▶ Source extract

--- START ---

GM of Kvadrat, Jorgen Lund Hansen.
The next time you sit on an upholstered seat from a big designer furniture label such as Moroso, Cappellini, Zanotta or Knoll, you may just be sitting on a fabric by Kvadrat! The Danish interior textile brand supplies upholstery fabric to all the major designer furniture brands, and is renowned for its superior quality and luscious colours. There might not be a label on the seat informing you where the fabric is from, but use it long enough and the quality will speak for itself, asserts Kvadrat’s general manager for Asia, Jorgen Lund Hansen. Find out more about Kvadrat and their strategy of selling European fabric to the Asian market.
How did Kvadrat get started?
It’s actually a family business that began in 1968 in a small Danish village. The family was in the furniture trade, and they only had black and blue fabrics to use for upholstery. So, they started to produce their own coloured textiles. Colour helps architects and designers to shape a room. Once you have colour, you will feel more relaxed. It changes people’s moods. We have 3,500 colours now, but the idea was never to build such a huge collection. Innovative products look very simple but are difficult to make.

--- END ---

Pick up the interview about the Danish textile firm Kvadrat after its last sentence and carry it forward.

▶ Data

--- START ---

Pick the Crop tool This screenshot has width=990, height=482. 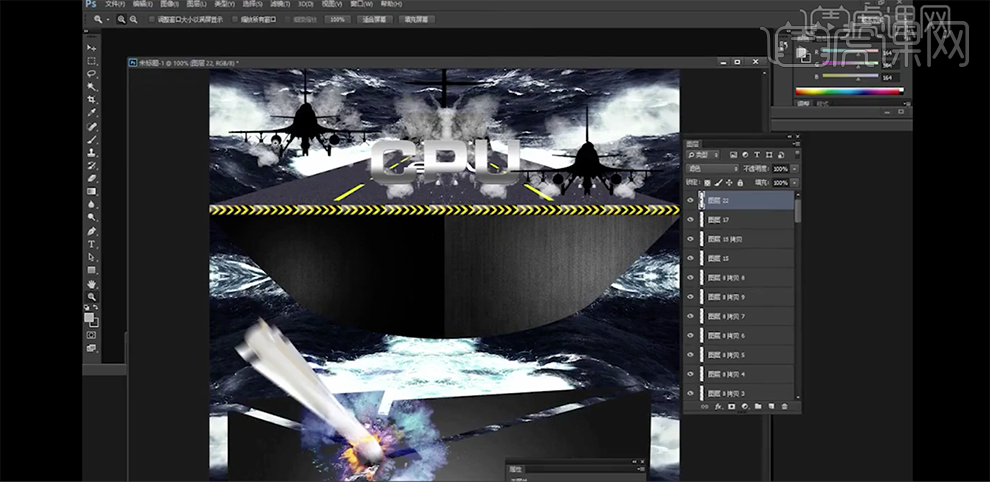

--- END ---
--- START ---

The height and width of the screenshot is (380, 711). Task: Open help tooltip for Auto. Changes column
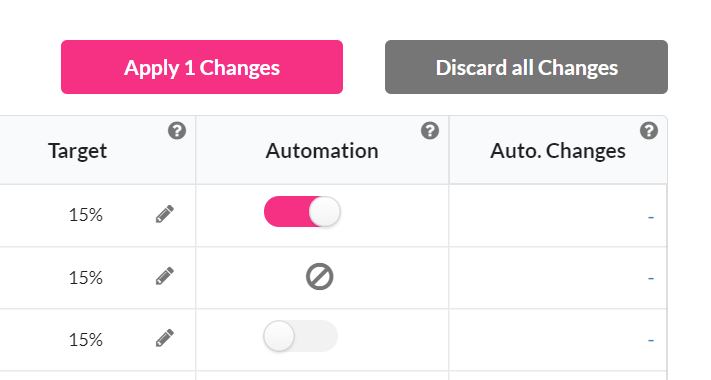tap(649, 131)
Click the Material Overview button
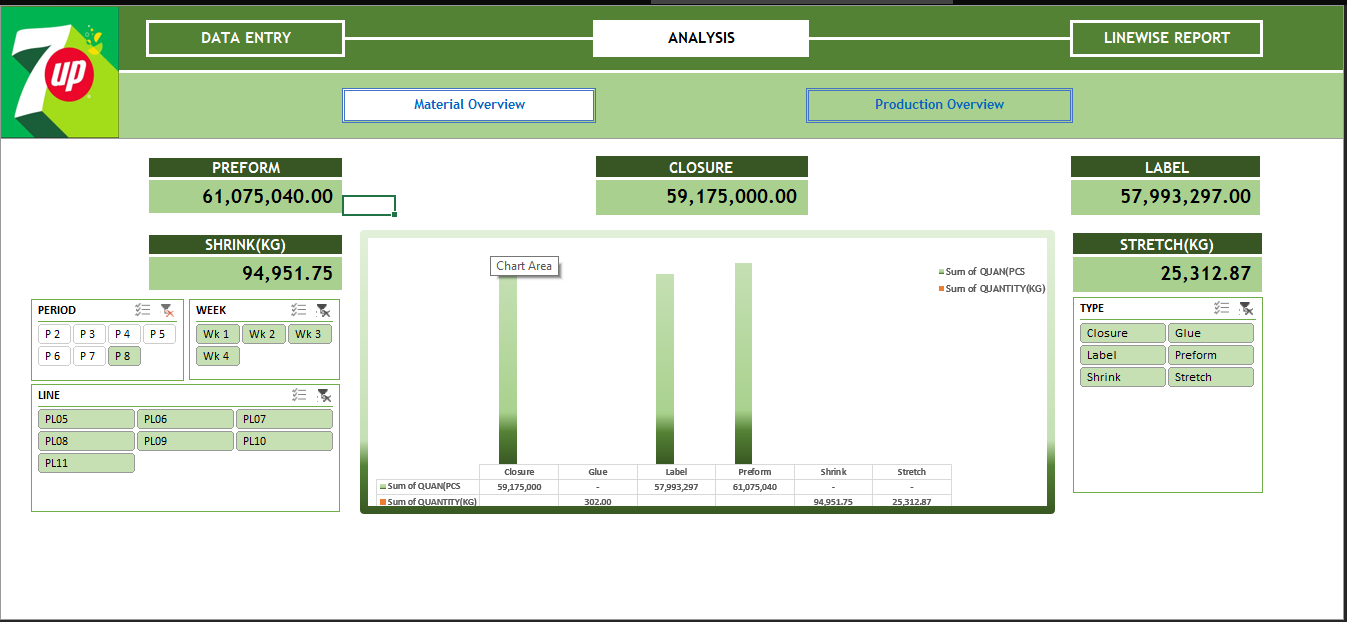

--- END ---
--- START ---

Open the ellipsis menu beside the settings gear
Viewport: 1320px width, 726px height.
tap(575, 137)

--- END ---

▶ Answer box
Who designs the fabrics?
The colours are created by artists and designers from different backgrounds – very few are from a textile background. They are all freelance designers who we meet because they apply or we ask them. We have designers from the US, Denmark, Italy, France and Japan. For example, our tambourine fabric was designed by Japanese designer Akira Minagawa.
How closely does Kvadrat follow international colour trends?
We set the international colour trends, that’s what makes us unique! Our colours are inspired by nature, travel… for example, studying the forests in Denmark, with the different tones of wood and grass; or the spices in India.
Is there a way to distinguish a Kvadrat fabric at first glance or feel?
(Long pause) There is no way to tell actually, but all the big brands – Moroso, Cappellini, Zanotta, Ligne Roset – use Kvadrat. Other fabrics might look similar, but they’ll start to peel and lint balls will appear on the surface after some time. We offer a 10-year warranty on our fabrics. Our textiles also have high colour lightfastness as the hues go deep into the fibres.
Asians don’t use fabrics at home as much as Europeans do. Was it difficult to change mindsets here?
We entered the Asian market in 2006, through agents. At that time, an order of 20m of fabric was considered good. I came to Shanghai in 2010 to expand the business in Asia. There was neither a customer list nor a project list, and no sales.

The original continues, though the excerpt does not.